Louise, arrivée après l’augmentation des frais de scolarité à McGill étudie en sciences politiques et en économie. Ses quatre frères sont partis étudier à HEC Montréal quelques années avant elle.

Moi je suis arrivée après. Et du coup on a eu le tuyau, mais c’est vrai que... on a dû faire un prêt c’était compliqué... mais on avait déjà le... ‘fin on connaissait Montréal, on savait que c’était facile de trouver un logement, que c’était pas très cher... et bizarrement c’était moins cher de faire Montréal... que de rester à Paris... pour mon frère et moi. Et en fait c’est ce dont on s’est rendu compte... ‘fin à part les billets d’avion, mais finalement on rentre une fois par an... c’était moins cher de les faire là quoi. Et même avec l’augmentation ! C’était quand même bizarre quoi.

Les frais de scolarité avantageux des institutions HEC Montréal et McGill, même après l’augmentation pour les étudiants français, ont donc eu un poids important dans la décision finale de la mobilité, même s’ils ne constituaient pas une motivation première dans le récit des étudiants interrogés.

Un des autres avantages institutionnels abordé par les étudiants interrogés réside dans la facilité des procédures d’admission et l’accessibilité des institutions québécoises pour les étudiants français. Les étudiants notent que la connaissance du système éducatif français secondaire par les institutions universitaires québécoises a été un facteur important dans leur choix. Vincent, qui rêvait depuis son adolescence de partir aux États-Unis pour réaliser son cursus universitaire, a finalement choisi l’Université McGill pour ses frais de scolarité abordables, mais aussi sa meilleure connaissance du système français en comparaison avec les universités américaines et le passage obligé par les SAT.

Donc ce qu’il s’est passé, c’est que j’ai passé les SAT... mais j’ai eu un score de... genre j’aurais jamais été pris nulle part.. bah voilà c’est pas...un test que tu peux faire si t’as une... si t’as été éduqué dans le monde francophone parce qu’on est pas habitué à ce genre de test, pas habitué à ce genre de raisonnement et tout ça, première fois que tu vois ça... à moins que t’aies été dans une école américaine ou internationale.. t’as quasiment peu de chance d’avoir un score qui fait que tu es admissible dans les meilleures universités... aux États-Unis... donc y’avait ça... et après le truc c’est que McGill dans sa procédure d’admission eux ils connaissaient le système français, vu qu’ils étaient au Québec, qu’il avait plein d’écoles françaises qui envoyaient leurs élèves étudier à McGill ensuite. Vincent.
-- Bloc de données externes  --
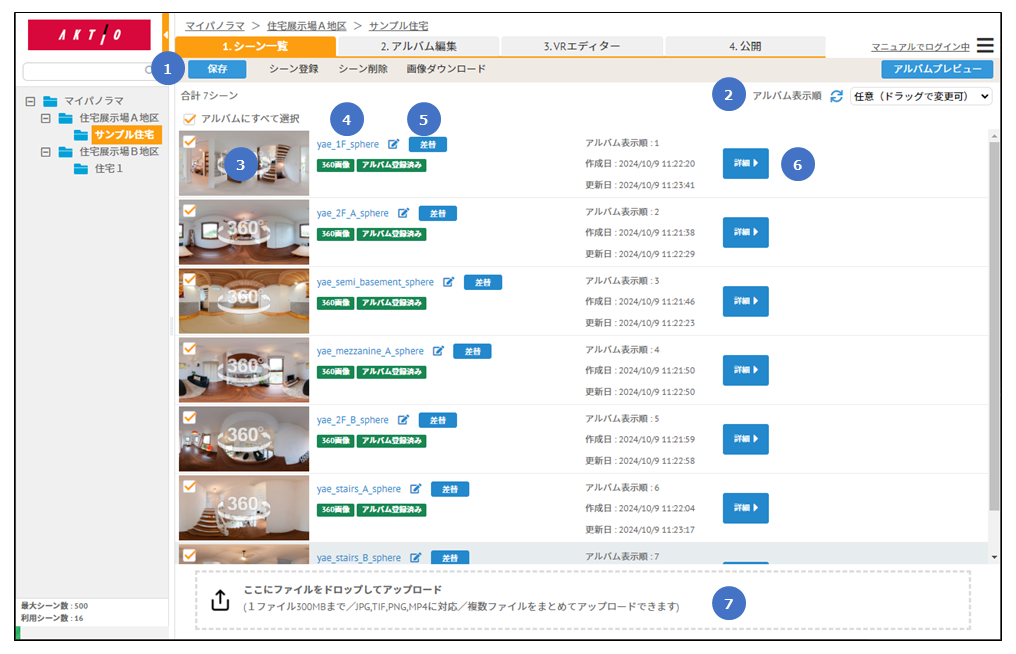The image size is (1016, 654).
Task: Collapse the マイパノラマ tree node
Action: (30, 101)
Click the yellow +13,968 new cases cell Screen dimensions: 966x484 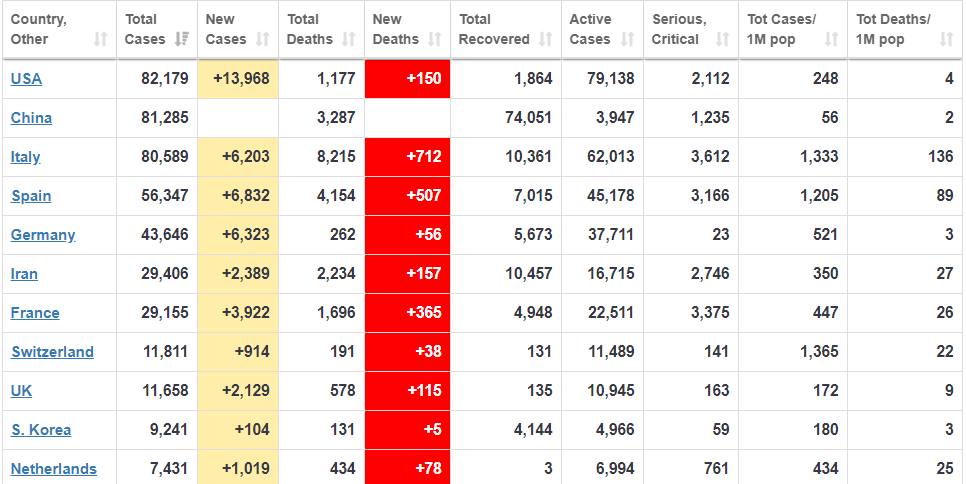coord(238,79)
La connaissance du système d’éducation secondaire français par l’institution canadienne a permis à de nombreux étudiants d’étudier dans le système nord-américain sans les difficultés d’adaptation à des concours auxquels ils ne sont pas familiers. Cependant, même si les avantages institutionnels tels que les frais de scolarité ainsi et les

procédures d’admission ne sont pas des motivations centrales dans le récit motivationnel des étudiants, c’est pour beaucoup un facteur décisif qui a permis la mobilité.